If the data source is configured with Read By Partition, the account used to access the data source must have system permissions.
Offline write
The account used for the task requires at least the permissions to execute the insert into... statement. Other permissions may be required depending on the statements that you specify in the preSql and postSql parameters.
Data is written in batch mode. A write request is initiated after the number of rows reaches a specified threshold.

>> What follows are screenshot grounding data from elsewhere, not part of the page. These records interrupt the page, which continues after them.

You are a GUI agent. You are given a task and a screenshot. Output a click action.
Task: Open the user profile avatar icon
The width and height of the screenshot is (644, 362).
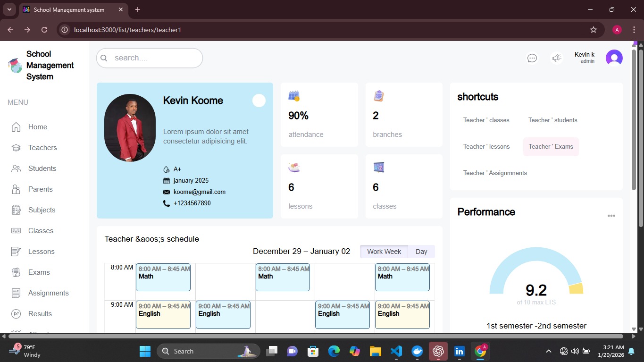click(614, 58)
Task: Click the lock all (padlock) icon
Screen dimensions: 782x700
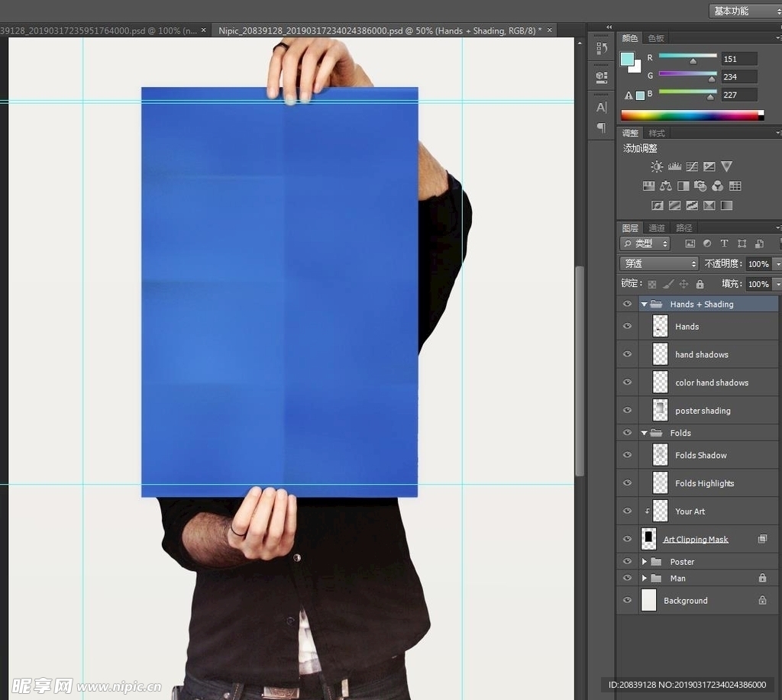Action: 700,284
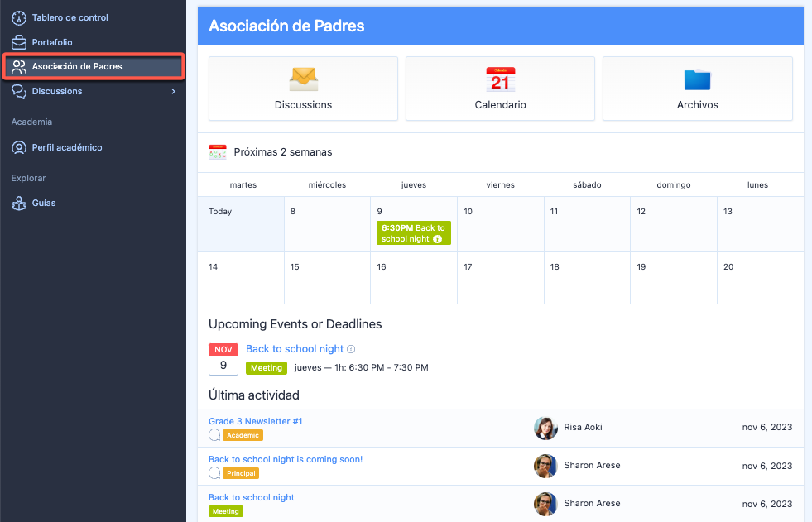Viewport: 812px width, 522px height.
Task: Click the Back to school night upcoming event link
Action: coord(294,349)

OceanBase supports the Oracle and MySQL tenant modes. The statements that you specify in the preSql and postSql parameters must comply with the SQL syntax of the corresponding tenant mode. Otherwise, the SQL statements may fail to be executed.
Real-time read
OceanBase is a distributed relational database that integrates data from multiple physically distributed databases into a single logical database. However, when you synchronize data from OceanBase to AnalyticDB for MySQL in real time, you can synchronize data from only a single physical database. You cannot synchronize data from a logical database.
Data sources added using a connection string are not supported for real-time tasks that synchronize an entire database.

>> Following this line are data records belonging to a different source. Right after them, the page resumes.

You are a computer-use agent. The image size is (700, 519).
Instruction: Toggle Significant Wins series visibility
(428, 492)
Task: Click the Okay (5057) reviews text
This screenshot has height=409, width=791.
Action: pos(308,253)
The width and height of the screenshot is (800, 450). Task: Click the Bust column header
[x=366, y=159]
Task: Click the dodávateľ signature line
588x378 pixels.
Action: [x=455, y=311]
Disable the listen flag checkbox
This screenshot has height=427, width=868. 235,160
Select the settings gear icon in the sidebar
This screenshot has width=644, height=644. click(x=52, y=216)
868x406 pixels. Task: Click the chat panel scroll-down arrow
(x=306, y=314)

The database version must be 3.0 or later for a real-time sync task.
Preparations before data synchronization
Before you synchronize data in DataWorks, you must prepare the OceanBase environment. This ensures that the OceanBase data synchronization task can be configured and run as expected. The following sections describe the required preparations.
Configure a whitelist
Add the VPC CIDR block of the serverless resource group or exclusive resource group for Data Integration to the whitelist of your OceanBase instance. For more information, see Add a whitelist.

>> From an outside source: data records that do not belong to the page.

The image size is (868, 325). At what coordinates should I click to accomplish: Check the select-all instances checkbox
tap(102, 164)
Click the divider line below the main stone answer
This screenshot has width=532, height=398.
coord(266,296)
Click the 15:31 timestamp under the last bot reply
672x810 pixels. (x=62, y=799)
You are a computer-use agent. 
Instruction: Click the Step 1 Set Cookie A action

Create an account and grant permissions
Create a database logon account. This account must have the required operation permissions on OceanBase. For more information, see Create an account.
Add a data source
Before you develop a synchronization task in DataWorks, you must add the required data source to DataWorks by following the instructions in Data Source Management. You can view the infotips of parameters in the DataWorks console to understand the meanings of the parameters when you add a data source.
Develop a data synchronization task
For information about the entry point for and the procedure of configuring a synchronization task, see the following configuration guides.
Configure a batch sync task for a single table
For more information about the procedure, see Configure a task in the codeless UI and Configure a task in the code editor.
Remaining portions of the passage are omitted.